## To do
- a) Summarize the passage on medical consent in two sentences.
- b) Write out part of the passage on medical consent word for word, beginning at the words "The principles that" and stopping after "severe mental illness.".
- c) Pick up the passage on medical consent after its final sentence and carry it forward.

## Text block
------------------------------------------------------------

The second case in which less information may be required is when the patient waives the right to be given information. Ethically, a doctor should confirm that the reasons behind such a refusal do not involve a misunderstanding.

The third situation is a doctor's limited discretion (therapeutic privilege) not to disclose information where he or she has reasonable grounds to believe and is prepared to document that disclosure of the information may itself harm the patient (for example, if the patient is suicidal or mentally ill). Mere anxiety in the patient is not a sufficient reason under this ground for a doctor to withhold information.

Other situations where it may be possible for a doctor to treat a patient without consent is when a patient is unconscious, where the patient has previously completed a written, signed and witnessed (or non-written, witnessed) health direction under the Medical Treatment (Health Directions) Act 2006 (ACT), where a guardian has been appointed or the ACT Civil and Administrative Tribunal (ACAT) is involved under the Guardianship and Management of Property Act 1991 (ACT), or where a patient requires treatment as an involuntary patient or during a community care order under the Mental Health (Treatment and Care) Act 1994 (ACT).

The principles that people may not be given medical treatment without their consent, and that they are entitled to adequate information to make an informed choice, apply to competent adults (that is, to people over 18 and who are able to understand their condition and the options for treatment). Different considerations apply for children and adults who have an intellectual disability or suffer from severe mental illness.

------------------------------------------------------------

## Data below
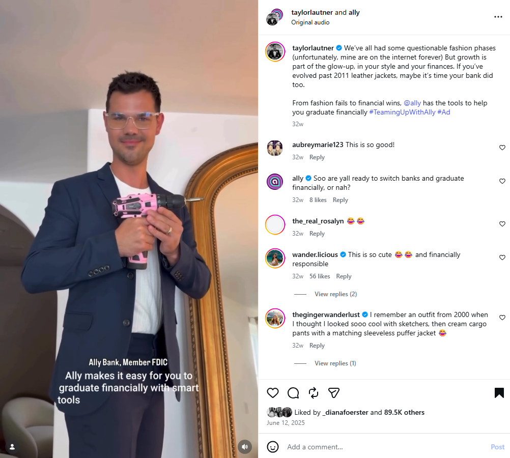Expand View replies (1)
The height and width of the screenshot is (458, 510).
tap(335, 363)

------------------------------------------------------------

## Responses by item number
- a) A doctor may give a patient less information when the patient waives the right to it, or under a limited therapeutic privilege when disclosure may itself harm the patient, though mere anxiety is not a sufficient reason. A doctor may also be able to treat without consent in situations such as unconsciousness, a prior health direction, guardianship or tribunal involvement, or involuntary mental health treatment under ACT law, and the consent principles apply to competent adults, while different considerations apply to children and to adults with an intellectual disability or severe mental illness.

- b)
The principles that people may not be given medical treatment without their consent, and that they are entitled to adequate information to make an informed choice, apply to competent adults (that is, to people over 18 and who are able to understand their condition and the options for treatment). Different considerations apply for children and adults who have an intellectual disability or suffer from severe mental illness.

- c)
Children

If the person is a child (under 18), either parent or a guardian may generally consent to a medical procedure. The parent or guardian is also entitled to the same information as an adult patient. However, an older child may also be able to consent if they are sufficiently mature so as to understand the nature and risks of a procedure. This will depend on the child's age, level of maturity, as well as the particular procedure. Even relatively young children can consent to simple procedures for their own good, such as a vaccination. On the other hand, greater maturity and understanding will be required for procedures that are risky or contentious, such as contraception (Gillick's Case (1986) AC 112). A child between 14 and 16 years of age may visit a doctor without their parents or guardian knowing, but this must be made clear to the doctor. In the cases of abortion, reproductive sterilisation, or medical procedures concerned with contraception, and of a mentally handicapped minor, the parent or appointed guardian alone cannot consent, the ACAT must be involved and possibly a court (Guardianship and Management of Property Act 1991 (ACT) s 7(B) and Marion's Case (1992) 175 CLR 218).

Intellectually disabled adults

People who have an intellectual disability or mental illness may not be able to consent to medical treatment. Again, this will depend on the patient's level of understanding (which may fluctuate) and the nature of the procedure. If the impairment is slow to develop, persons may make an enduring power of attorney allowing a nominated person to give consent to lawful medical treatment on their behalf, donating a body part, blood or tissue and to the withholding or withdrawal of medical treatment (Powers of Attorney Act 2006 (ACT)).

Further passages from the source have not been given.